Autograph Letter Signed ('David Pollock') from the future Sir David Pollock, Chief Justice of Bombay, to John Silk Buckingham, regarding the British and Foreign Institute, and a controversy in The Times.

Author: 
Sir David Pollock (1780-1847), Chief Justice of Bombay [James Silk Buckingham (1786-1855), author and traveller; the British and Foreign Institute, Hanover Square, London; The Times]
Publication details: 
Monmouth. 30 Ocotber 1843.
£80.00
SKU: 13442

2pp., 12mo. 29 lines of neatly-written text. In very good condition, on lightly-aged paper.
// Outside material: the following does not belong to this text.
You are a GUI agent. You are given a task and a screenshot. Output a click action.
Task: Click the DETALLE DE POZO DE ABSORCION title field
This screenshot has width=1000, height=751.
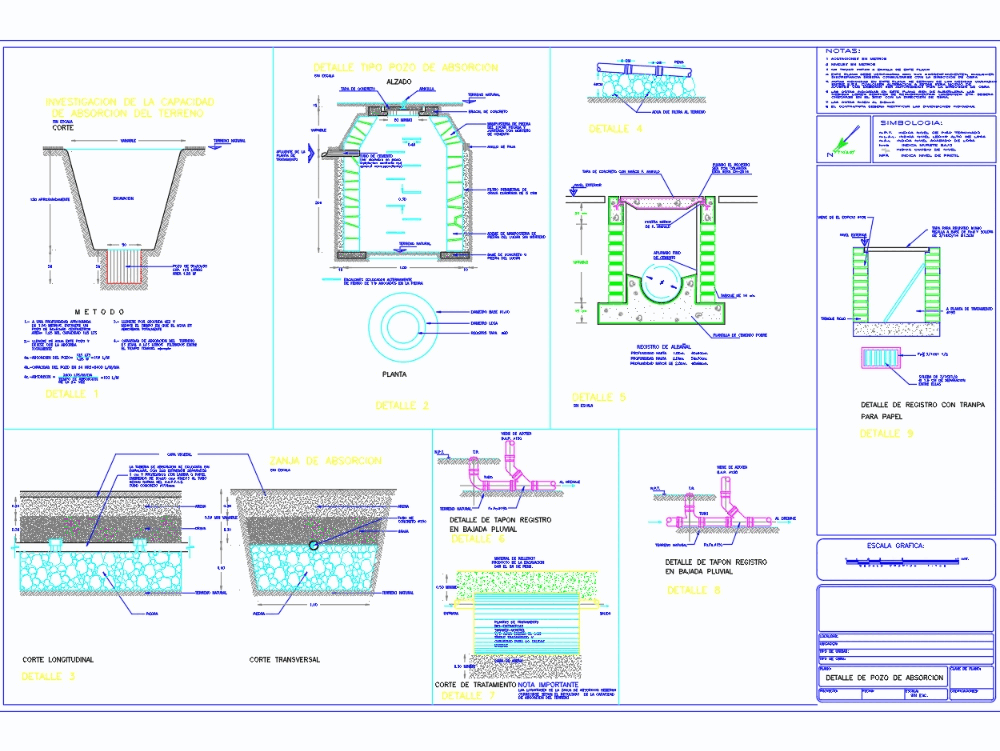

Addressing his letter to 'J: S: Buckingham Esqre.', Pollock writes that Buckingham's letter, 'enclosing the Rules &c. of the British and Foreign Institute', has been forwarded to him in Monmouth, where he is 'engaged on a long Circuit professionally, which comprehends all South Wales, and the West and South of England'. He is 'on the move continually', without 'time or opportunity to give sufficient consideration to the subject'. He will 'return to Town' in December, when he will 'take an early opportunity of making my appearance as a member of the Committee', and will 'confer' with Buckingham: 'I see you have had to answer an attack, as some one has taken the trouble to send me a Copy of the "Times" of the 25th. inst. which accompanied a Letter from you [...] You need not complain, as you have evidently a triumph upon all the points started.' According to Buckingham's entry in the Oxford DNB, in 1844 he was 'instrumental in the foundation of the British and Foreign Institute in Hanover Square. This literary and social club, of which he was appointed resident director, drew the ridicule of Punch, which persisted in calling it the ‘Literary and Foreign Destitute’. The institute was closed in 1846.' Pollock was appointed Chief Justice of Bombay in 1846, and knighted in the same year.